Theon’s gaze met Aaron’s. “Cousin Aaron, with all respect due a divine champion, your actions have not been the best for the clan. The Matriarch wants me by your side to prevent incidents like today.”
“Incidents? You keep pulling strings behind my back—deciding who I talk to and how I act. Erai, the attendant, the amphitheater—you’ve made my choices yours.” Aarons voice sped up as heat rose in his chest.
“It is my duty!” Theon's voice grew louder. “As it should be your duty to put the clan before your selfish desires. Control your beast! Do not let strangers like Bug dictate my actions. Be rational first and social second!”
Aaron furrowed his eyebrows as his throat grew tight. Clan and duty? Is he manipulating me, or does he actually believe that?
Aaron spoke, his voice carefully steady. “You act to satisfy your desire for pettiness and revenge. Yet, you think my desire for freedom from your interference is selfish?”
“I act for the clan’s honor by treating threats as threats—something you failed to consider when making your squadmates our rivals. Do you even—”
“No, he doesn’t. He thinks rain falls straight down—how could he possibly understand clan politics?” Aaron opened his mouth, but Reha's finger shot toward him, cutting him off. “And your paranoia, your second-guessing? That will get you killed.” Her expression darkened. “And I have failed to explain what being family and squadmates truly means.”
Both men sat like scolded children. Reha let out a breath. “Theon, explain to him which duties bind you to him. Don’t assume anything.”

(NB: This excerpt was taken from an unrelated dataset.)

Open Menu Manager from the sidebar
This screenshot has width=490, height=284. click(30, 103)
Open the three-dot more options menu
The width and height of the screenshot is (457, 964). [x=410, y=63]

Aaron and Theon locked gazes. Theon cleared his throat. “I am of the Hellinios Leukos, you are of the Hellinios Ultima. As a lesser noble, my duty is to serve the higher bloodlines for the good of the clan and Polis.” Theon tilted his head, waiting for a reaction. Aaron pressed his lips together. This sounds like mafia movie nonsense. You’re the boss’s kid, so I take the bullet. For the family. Maybe it’s just a collectivist thing. But still…
Their gazes remained locked. I could ask, but I can also make him wait.
Reha shook her head. Theon inclined his head after a long moment.
“Furthermore, our clan belongs to the ruling Conservationist faction. We honor the gods, the polis, and moderation. The Matriarch leads the radical party.”
Radical conservatives. The irony stung. ‘Reform through purity,’ that old trick again.
Reha clicked her tongue. “Does ‘Radical’ and ‘Pragmatist’ even mean the same thing to you?”
Aaron tilted his head, thinking it through. “So, one side follows ideals, no matter the cost. The other side… works with whatever’s available to get things done?”
Theon nodded. “Close enough, but do not say that in statecraft class, Cousin Ultima.” He spat out the last word. Before Aaron could shoot back, he continued. “We honor the gods and thus we honor you. It is my holy obligation to act in your interest.”
Aaron looked at him. No prophet would be welcomed by his own church. I am a symbol, not a person here. So if I act like a person, it causes friction. But the politics…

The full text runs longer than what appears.